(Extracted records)
══════════
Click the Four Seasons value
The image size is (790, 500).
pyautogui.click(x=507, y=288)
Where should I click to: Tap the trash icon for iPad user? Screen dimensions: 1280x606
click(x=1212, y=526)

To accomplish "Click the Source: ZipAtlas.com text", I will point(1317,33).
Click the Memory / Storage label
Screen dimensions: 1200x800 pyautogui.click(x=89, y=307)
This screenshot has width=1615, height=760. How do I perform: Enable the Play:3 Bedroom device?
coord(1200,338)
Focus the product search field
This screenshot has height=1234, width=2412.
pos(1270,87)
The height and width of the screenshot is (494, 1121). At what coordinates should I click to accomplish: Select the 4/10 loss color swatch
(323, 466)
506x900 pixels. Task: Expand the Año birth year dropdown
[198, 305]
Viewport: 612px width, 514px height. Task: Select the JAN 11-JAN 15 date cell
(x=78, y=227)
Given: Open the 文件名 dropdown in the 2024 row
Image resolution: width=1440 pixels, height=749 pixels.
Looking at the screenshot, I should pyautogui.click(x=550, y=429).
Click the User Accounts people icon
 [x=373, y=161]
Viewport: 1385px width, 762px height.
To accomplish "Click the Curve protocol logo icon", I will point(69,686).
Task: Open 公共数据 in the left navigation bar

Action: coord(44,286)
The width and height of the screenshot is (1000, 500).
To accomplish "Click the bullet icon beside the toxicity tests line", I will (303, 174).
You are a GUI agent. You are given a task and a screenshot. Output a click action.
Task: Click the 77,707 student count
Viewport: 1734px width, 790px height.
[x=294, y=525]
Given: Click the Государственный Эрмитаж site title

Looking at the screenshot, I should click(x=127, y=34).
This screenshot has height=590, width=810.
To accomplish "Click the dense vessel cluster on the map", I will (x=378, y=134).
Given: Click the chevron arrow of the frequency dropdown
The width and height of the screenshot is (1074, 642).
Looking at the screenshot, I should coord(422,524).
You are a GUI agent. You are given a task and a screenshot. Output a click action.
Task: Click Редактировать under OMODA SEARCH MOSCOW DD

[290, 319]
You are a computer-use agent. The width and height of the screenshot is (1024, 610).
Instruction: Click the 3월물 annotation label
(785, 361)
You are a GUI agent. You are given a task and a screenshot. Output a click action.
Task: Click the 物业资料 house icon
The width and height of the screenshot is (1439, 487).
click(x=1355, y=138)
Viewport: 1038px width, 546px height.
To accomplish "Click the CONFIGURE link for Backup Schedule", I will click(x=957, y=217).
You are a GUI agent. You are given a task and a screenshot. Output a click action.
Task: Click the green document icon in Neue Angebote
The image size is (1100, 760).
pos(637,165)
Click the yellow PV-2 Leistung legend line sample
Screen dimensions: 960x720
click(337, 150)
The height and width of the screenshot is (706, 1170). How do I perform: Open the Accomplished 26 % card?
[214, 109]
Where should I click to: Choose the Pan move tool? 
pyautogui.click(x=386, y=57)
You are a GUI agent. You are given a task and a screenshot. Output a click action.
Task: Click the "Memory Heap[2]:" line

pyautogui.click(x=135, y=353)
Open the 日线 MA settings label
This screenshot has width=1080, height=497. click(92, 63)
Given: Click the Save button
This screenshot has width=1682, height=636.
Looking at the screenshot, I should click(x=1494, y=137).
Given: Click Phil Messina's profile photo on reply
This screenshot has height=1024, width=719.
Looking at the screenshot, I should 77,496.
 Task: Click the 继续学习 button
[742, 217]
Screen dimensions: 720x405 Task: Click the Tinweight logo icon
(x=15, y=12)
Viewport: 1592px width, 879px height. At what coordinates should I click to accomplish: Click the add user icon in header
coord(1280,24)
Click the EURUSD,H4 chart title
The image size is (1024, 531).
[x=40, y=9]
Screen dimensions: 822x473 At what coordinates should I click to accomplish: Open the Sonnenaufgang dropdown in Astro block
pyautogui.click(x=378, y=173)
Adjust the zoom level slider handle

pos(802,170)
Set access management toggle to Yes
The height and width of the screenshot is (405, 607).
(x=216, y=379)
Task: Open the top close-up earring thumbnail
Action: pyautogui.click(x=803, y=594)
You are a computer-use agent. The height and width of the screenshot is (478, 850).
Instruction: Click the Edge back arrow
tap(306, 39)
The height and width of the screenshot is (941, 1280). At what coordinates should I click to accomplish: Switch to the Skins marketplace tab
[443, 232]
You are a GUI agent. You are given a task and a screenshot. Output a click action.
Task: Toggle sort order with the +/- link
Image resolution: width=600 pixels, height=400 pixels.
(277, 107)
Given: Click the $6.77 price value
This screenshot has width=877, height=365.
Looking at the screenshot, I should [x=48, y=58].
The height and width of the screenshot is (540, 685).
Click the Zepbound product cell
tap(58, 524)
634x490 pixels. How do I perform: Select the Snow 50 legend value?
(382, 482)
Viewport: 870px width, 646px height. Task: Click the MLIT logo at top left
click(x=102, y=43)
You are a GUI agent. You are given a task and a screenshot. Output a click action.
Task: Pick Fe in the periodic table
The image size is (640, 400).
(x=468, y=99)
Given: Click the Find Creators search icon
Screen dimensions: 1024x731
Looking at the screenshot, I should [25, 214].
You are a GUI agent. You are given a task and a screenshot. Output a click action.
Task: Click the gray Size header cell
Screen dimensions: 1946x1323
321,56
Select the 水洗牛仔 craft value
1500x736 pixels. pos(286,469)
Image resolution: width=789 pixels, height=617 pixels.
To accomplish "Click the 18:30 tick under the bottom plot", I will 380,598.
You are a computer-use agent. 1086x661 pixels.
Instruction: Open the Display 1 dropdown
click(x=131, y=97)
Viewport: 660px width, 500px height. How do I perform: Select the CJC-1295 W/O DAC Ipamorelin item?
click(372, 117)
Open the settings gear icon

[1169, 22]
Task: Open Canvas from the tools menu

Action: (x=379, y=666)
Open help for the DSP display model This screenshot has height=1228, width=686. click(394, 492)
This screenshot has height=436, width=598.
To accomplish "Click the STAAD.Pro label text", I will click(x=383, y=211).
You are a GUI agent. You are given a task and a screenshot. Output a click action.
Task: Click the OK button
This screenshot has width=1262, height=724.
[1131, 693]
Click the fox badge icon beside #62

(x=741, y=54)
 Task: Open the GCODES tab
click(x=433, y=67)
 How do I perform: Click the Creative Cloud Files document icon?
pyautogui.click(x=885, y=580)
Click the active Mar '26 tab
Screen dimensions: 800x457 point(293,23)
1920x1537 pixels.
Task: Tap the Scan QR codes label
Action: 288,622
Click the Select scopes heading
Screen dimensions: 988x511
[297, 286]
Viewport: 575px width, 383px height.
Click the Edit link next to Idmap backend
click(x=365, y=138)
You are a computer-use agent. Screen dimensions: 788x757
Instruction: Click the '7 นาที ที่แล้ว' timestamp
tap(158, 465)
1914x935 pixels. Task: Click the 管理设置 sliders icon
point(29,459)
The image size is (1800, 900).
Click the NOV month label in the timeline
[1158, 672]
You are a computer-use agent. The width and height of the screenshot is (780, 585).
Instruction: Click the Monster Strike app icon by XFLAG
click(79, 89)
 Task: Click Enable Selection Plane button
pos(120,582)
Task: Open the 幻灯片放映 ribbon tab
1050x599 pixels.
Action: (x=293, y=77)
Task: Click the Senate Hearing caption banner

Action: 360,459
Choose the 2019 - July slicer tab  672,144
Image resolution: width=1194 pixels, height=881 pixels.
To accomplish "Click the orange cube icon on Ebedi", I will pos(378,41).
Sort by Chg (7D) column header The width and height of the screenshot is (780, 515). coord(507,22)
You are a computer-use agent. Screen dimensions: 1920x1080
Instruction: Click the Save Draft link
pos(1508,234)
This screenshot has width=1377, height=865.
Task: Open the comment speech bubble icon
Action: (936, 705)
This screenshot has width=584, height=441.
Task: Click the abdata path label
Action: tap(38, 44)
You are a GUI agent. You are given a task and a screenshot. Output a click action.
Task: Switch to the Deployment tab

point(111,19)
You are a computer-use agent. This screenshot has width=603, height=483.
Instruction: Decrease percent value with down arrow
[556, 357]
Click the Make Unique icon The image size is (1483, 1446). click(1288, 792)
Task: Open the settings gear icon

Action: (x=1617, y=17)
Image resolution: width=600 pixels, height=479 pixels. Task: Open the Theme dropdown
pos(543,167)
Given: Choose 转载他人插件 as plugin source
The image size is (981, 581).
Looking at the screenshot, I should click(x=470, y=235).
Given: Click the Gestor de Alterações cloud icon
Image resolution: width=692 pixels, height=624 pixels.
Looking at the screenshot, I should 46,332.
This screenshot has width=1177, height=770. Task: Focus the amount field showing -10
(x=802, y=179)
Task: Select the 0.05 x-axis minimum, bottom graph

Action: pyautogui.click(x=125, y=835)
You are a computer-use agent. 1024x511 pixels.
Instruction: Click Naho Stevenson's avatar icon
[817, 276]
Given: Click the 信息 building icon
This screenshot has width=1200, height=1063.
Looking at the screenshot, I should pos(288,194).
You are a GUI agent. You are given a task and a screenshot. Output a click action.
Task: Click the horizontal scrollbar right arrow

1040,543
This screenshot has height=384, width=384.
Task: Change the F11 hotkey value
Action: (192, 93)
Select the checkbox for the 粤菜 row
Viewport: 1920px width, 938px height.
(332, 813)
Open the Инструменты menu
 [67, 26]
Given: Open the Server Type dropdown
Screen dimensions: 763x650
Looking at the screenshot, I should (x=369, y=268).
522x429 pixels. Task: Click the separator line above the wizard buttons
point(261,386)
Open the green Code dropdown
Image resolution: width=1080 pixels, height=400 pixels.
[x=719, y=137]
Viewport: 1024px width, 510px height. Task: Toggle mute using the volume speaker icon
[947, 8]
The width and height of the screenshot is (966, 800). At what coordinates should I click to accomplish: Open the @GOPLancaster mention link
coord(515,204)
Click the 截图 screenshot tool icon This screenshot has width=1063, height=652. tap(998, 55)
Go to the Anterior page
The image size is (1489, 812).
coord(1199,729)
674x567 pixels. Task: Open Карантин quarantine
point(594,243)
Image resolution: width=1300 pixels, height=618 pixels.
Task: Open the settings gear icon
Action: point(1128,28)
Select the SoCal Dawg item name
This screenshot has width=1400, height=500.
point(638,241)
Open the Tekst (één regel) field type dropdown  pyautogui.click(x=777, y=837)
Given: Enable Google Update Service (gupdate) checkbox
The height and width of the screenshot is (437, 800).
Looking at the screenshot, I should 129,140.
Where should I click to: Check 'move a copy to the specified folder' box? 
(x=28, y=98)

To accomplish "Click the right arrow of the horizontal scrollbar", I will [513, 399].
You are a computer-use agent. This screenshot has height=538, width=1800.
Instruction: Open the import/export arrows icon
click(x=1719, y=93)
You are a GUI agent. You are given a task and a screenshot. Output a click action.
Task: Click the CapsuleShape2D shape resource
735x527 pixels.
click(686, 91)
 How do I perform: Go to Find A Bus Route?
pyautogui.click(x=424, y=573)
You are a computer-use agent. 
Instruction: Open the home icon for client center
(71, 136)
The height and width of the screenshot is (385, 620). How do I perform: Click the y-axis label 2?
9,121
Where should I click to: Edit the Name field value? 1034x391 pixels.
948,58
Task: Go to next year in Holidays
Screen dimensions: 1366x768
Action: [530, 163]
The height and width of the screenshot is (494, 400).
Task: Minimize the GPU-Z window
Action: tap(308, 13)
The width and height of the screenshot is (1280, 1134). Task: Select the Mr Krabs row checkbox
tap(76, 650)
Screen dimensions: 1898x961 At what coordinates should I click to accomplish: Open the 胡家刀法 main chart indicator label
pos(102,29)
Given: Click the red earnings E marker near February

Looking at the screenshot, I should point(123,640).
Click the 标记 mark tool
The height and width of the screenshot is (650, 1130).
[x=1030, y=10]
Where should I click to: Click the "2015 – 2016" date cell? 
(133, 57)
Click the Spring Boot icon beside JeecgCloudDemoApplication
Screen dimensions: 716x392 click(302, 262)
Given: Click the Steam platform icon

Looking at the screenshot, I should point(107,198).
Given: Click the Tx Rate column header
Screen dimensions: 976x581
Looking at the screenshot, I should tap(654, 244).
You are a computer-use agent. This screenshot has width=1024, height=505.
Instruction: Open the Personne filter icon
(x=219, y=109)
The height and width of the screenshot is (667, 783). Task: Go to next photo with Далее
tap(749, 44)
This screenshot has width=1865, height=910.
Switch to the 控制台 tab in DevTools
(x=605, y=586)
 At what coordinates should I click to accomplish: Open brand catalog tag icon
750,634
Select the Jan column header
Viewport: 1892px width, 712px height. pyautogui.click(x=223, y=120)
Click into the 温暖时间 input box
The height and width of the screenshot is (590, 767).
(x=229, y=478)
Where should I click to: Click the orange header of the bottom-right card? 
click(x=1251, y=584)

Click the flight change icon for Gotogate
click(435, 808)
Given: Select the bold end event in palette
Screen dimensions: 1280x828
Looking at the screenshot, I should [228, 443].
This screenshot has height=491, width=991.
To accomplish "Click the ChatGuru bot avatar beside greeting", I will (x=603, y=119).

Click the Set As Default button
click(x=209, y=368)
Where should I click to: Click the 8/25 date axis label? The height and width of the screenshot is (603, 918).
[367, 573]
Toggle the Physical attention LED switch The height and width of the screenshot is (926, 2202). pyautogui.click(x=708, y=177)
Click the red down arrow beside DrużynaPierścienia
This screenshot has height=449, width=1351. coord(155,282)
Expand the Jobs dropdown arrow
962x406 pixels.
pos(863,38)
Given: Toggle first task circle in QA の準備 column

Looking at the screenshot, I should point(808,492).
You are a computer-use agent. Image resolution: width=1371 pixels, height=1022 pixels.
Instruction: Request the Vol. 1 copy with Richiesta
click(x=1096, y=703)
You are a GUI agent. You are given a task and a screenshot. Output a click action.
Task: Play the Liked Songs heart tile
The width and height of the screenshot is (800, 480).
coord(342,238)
══════════
[Your objective] Scan the entries above for the word "text". Report the lines that hold it.

[Result]
To accomplish "Click the Source: ZipAtlas.com text", I will point(1317,33).
To accomplish "Click the STAAD.Pro label text", I will click(x=383, y=211).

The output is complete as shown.